Okay.  I have filed Bug#689076 to hold discussion about the mirror problem.

  http://bugs.debian.org/cgi-bin/bugreport.cgi?bug=689076

> Probably i've understimated this, but i think that cronjobs have (to
> try) to be as quiter as possible, because are mostly unreadable and
> confusing.

I can agree that the errors are terrible to understand.  The original
authors could have made them nicer.  But redirecting all errors to
/dev/null does not solve the problem.  It just ignores it.

In this case one of the mirrors is having a problem.  Let's say that
there were two mirrors.  The other mirror would handle the load and
everything will continue to work.  But then what happens if that other
mirror has an error?  We don't want to fail and ignore that error.
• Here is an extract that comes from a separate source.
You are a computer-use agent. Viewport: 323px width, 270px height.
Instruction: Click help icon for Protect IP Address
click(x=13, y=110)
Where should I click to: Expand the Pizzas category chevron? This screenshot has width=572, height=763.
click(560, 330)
> AFAI've understood the script, it try insted to ''pass over'' to catch
> errors, and if an error occur, restart the update with ''--lint'' to
> make a better informative ''log''.

Most of the time that is reasonable.  However some of the time I will
have problems behave differently the second time around.  When there
is a network dependent error for example.  In those cases it will lead
to the confusing case of a report of a failure but the detail listing
showing a success.  Therefore I believe it is always better to save
the full output and if there is an error then report it without
running anything a second time.  This way the real details are
reported and it is less confusing.  It is more trouble to write it
that way though.

> All my ''example patch'' say that, other than error, there's also some
> warnings (or not so understood errors ;).
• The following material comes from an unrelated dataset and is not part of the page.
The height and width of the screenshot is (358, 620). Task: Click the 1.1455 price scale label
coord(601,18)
I looked at your patch and here are the changes from it:

  -        sa-compile --quiet
  +        sa-compile --quiet > /dev/null 2>&1
  -       invoke-rc.d spamassassin reload > /dev/null
  +       invoke-rc.d spamassassin reload > /dev/null 2>&1
  -       /etc/init.d/spamassassin reload > /dev/null
  +       /etc/init.d/spamassassin reload > /dev/null 2>&1
  -        spamassassin --lint || die_with_lint
  +        spamassassin --lint > /dev/null 2>&1 || die_with_lint

What I see there is that in every case all of the output is redirected
to /dev/null ignoring all output include any errors that are produced.

> I don't know very well SA, so i don't know if the error handling are
> excellent or poor, and so, if the warning can be safely ignored (as
> i've done in my patch) or taken into account.

Okay.  But I do not believe it is appropriate to ignore those errors.

> For me, give to the users the choice to ignore warnings or send them,
> eg, redirecting all output of scripts to a file, check if it was empty
> and eventually send to the user (better, filtering with a regexp).

I would not be opposed to an *option* to ignore all errors.  But it
should not be the default.

I am not proposing this next but if you want the script to stop
producing any output then at the top of the script you could install
this one single line and it would in one place redirect all of the
output for the entire rest of the script without needing to change
many individual lines.

  exec >/dev/null 2>&1

Put that near the top of the script such as immediately after the
"#!/bin/sh" line and it will redirect output for the rest of the file.